Work order:
Return each of the entries below precisely, with no pictures in the result.

- Opening Delimiter -

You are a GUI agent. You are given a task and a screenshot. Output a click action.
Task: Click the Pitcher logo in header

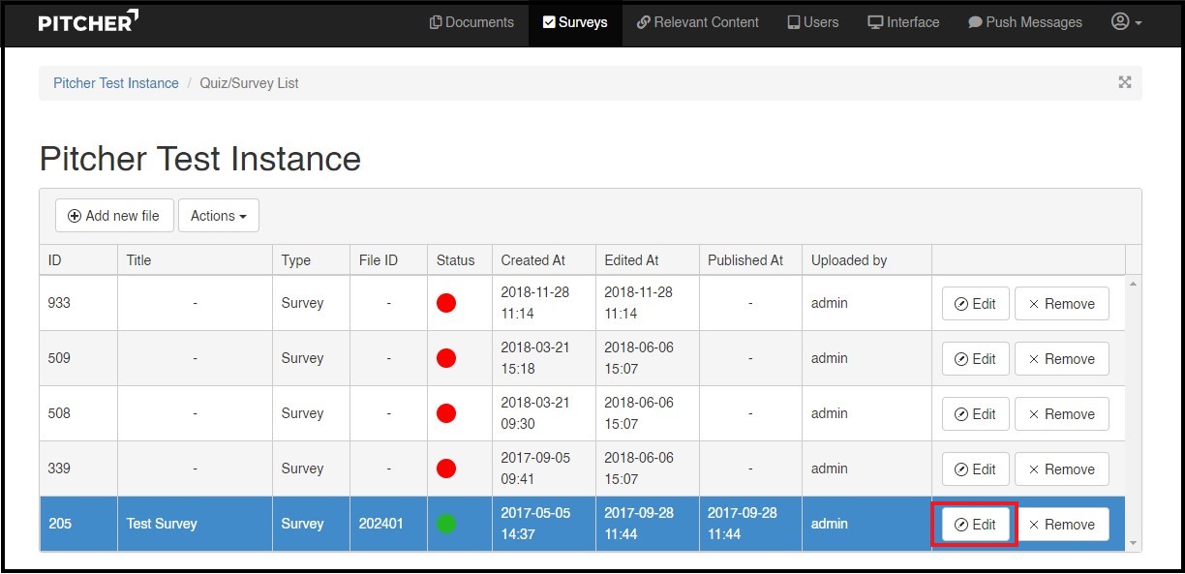coord(88,21)
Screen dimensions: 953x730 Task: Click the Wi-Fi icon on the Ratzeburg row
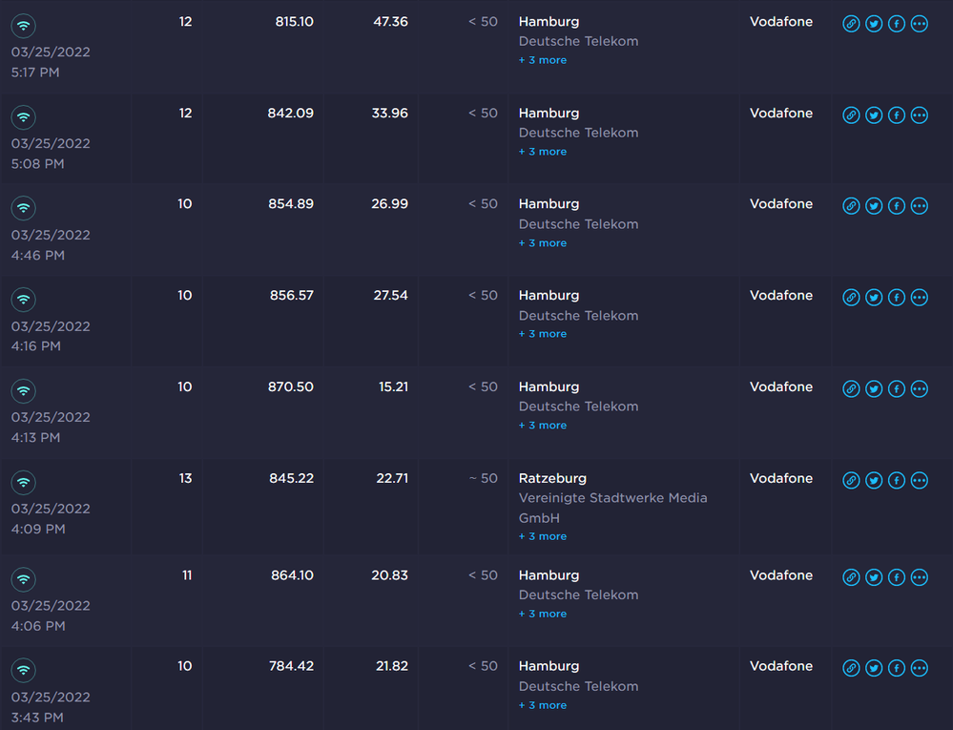(x=24, y=482)
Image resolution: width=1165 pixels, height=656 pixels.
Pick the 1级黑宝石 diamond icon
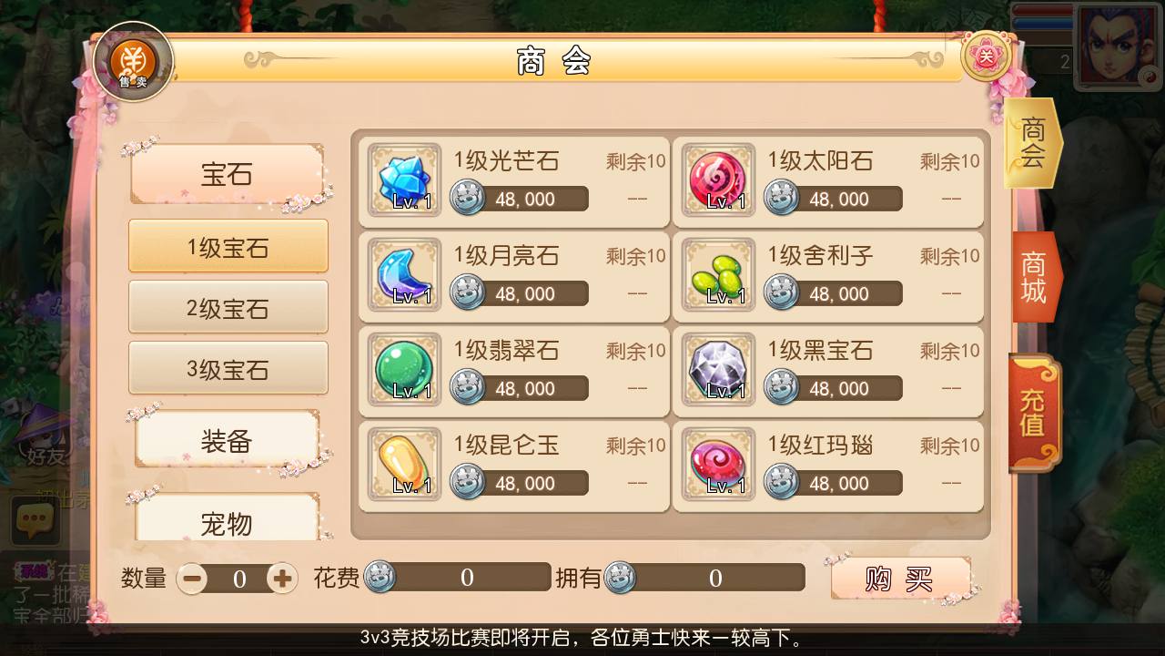[718, 370]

- Closing Delimiter -

Result below:
You are a GUI agent. You are given a task and a screenshot. Output a click action.
Task: Click the Pitcher logo in header

coord(88,21)
Screen dimensions: 953x730 Task: Click the Wi-Fi icon on the Ratzeburg row
(x=24, y=482)
Image resolution: width=1165 pixels, height=656 pixels.
Pick the 1级黑宝石 diamond icon
[718, 370]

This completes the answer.